REQUIRED WORK:
When the line containing "Click the 中" is reached, include it and end there; set down verbatim every line before it, starting at the top of the records.

RECORDS FOR THE TASK:
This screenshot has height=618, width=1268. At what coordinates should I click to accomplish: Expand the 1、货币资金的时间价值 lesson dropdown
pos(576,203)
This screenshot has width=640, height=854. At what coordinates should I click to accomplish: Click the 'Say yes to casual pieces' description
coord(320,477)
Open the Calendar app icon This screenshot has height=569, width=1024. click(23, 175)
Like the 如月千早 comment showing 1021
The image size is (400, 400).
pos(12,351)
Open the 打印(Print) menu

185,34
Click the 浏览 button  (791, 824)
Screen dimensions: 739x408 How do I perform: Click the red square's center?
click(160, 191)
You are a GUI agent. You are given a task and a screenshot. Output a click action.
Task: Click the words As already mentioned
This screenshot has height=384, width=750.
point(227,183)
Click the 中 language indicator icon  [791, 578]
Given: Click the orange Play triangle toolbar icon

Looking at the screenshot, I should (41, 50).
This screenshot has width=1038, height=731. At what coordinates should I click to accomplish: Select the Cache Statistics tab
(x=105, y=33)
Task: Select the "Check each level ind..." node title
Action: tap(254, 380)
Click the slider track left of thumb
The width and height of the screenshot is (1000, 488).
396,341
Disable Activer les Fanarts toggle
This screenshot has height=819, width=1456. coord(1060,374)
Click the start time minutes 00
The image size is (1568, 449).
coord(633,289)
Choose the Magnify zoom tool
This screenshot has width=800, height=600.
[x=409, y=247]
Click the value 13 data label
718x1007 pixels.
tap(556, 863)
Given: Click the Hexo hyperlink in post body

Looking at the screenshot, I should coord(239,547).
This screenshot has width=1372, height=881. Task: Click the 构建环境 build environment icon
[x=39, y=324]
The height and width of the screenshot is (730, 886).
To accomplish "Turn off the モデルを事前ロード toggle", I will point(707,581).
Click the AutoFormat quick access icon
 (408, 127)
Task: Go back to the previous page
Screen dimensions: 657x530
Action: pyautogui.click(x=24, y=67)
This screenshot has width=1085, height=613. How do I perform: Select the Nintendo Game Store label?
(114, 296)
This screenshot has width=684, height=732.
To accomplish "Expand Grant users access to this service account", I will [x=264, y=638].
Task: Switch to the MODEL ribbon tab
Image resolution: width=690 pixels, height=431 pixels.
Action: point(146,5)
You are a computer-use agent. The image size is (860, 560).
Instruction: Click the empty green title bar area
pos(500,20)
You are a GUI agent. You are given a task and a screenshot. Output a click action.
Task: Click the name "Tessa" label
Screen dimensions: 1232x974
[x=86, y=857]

ANSWER BOX:
This screenshot has height=618, width=1268. At what coordinates should I click to accomplish: Expand the 1、货币资金的时间价值 lesson dropdown
pos(576,203)
This screenshot has width=640, height=854. At what coordinates should I click to accomplish: Click the 'Say yes to casual pieces' description
coord(320,477)
Open the Calendar app icon This screenshot has height=569, width=1024. click(23, 175)
Like the 如月千早 comment showing 1021
The image size is (400, 400).
pos(12,351)
Open the 打印(Print) menu

185,34
Click the 浏览 button  (791, 824)
Screen dimensions: 739x408 How do I perform: Click the red square's center?
click(160, 191)
You are a GUI agent. You are given a task and a screenshot. Output a click action.
Task: Click the words As already mentioned
This screenshot has height=384, width=750.
point(227,183)
Click the 中 language indicator icon  [791, 578]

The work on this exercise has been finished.